It should be noted that equation (2), which predicts an increase in the reflectivity when the amount of ligand present at the interface increases, is valid under the assumption that the wavelength λ of the light is very close the value 4hn1, where, as defined above, h and n1 are the thickness and refractive index of the dielectric layer, respectively. Otherwise, if the value of λ is greater than 4hnj, in particular if λ>4(hn1+dn2), where d and n2 are the thickness and the refractive index of the functionalization layer including the receptor molecules, respectively, the interaction between ligands and receptors can lead to a decrease of reflectivity. Also in this case, the measure of the variation of the reflectivity allows the detection of the interaction between ligands and receptors, according to the present invention. Similarly to the above example, the said decrease of reflectivity is directly related to the mass of ligands interacting with receptors and the amount of interacting ligands can be computed through the thin layer Fresnel formulas from the measured decrease of the reflectivity.
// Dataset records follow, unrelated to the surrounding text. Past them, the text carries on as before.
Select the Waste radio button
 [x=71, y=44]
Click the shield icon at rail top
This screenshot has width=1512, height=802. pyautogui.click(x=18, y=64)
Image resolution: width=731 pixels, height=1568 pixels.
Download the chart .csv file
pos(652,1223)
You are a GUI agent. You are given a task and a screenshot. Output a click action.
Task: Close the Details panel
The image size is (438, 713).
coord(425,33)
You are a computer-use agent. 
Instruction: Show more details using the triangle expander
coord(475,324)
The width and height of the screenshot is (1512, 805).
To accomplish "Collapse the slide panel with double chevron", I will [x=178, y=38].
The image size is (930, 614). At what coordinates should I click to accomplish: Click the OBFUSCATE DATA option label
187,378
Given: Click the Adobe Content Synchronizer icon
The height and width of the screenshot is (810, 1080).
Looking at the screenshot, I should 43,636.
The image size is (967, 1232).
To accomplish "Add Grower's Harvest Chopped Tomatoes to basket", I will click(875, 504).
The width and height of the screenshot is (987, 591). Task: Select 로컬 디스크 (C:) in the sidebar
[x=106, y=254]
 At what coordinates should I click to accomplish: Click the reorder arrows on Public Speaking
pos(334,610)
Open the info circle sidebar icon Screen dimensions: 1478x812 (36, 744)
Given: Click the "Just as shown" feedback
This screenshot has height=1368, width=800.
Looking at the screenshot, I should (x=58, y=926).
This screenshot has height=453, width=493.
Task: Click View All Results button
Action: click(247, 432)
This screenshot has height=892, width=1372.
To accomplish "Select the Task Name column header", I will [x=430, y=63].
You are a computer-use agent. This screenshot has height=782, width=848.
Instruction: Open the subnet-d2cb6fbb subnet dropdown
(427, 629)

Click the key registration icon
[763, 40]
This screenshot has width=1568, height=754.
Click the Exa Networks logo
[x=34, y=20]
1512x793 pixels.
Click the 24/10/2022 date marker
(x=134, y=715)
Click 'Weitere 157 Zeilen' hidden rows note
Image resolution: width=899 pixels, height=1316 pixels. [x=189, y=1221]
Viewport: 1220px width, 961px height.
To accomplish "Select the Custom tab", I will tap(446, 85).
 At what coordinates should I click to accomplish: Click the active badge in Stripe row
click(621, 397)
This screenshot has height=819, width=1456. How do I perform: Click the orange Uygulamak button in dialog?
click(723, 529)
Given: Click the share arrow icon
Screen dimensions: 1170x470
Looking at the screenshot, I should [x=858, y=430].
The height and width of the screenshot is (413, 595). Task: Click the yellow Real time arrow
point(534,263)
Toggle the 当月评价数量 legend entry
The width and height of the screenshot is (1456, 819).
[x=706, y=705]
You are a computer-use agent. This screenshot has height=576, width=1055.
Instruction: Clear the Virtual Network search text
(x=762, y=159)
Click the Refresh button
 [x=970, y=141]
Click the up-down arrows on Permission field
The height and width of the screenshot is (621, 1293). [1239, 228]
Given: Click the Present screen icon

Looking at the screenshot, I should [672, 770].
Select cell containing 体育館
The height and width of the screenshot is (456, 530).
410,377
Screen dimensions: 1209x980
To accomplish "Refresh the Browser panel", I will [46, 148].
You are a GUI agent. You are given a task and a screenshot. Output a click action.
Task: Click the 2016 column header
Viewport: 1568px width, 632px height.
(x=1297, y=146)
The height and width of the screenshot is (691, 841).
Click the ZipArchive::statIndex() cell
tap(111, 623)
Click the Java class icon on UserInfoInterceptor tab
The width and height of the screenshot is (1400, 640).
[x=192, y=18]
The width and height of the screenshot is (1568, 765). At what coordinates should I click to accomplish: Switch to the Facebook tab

The measurement of the mass of molecules with the function of ligand that interact with receptors immobilized on the surface, carried out as above described, can in turn determine the presence of ligand molecules in solution and, possibly, its quantity or its concentration, hence allowing the determination of the affinity constant K, also known as the binding constant between ligand and receptor, or the rate constants of association and dissociation.
In particular, the amount of ligand bound to the receptor at the equilibrium is expressed by a formula known as “Langmuir isotherm”, which depends on the amount of receptors and the affinity constant K. For the Langmuir isotherm see, for example, PC Hiemenez and R. Rajaglopalan, “Principles of Colloid and Surface Chemistry, Marcel Dekker, New York, 1997, pages 287-298. If the affinity constant K of the specific ligand-receptor pair is known, the measurement of the mass balance of ligands immobilized on the surface allows to derive the concentration of ligand in solution. Otherwise, if the concentration of ligand in solution is known, the measurement of the mass balance of ligands immobilized on the surface allows to derive the value of the affinity constant K between receptor and ligand.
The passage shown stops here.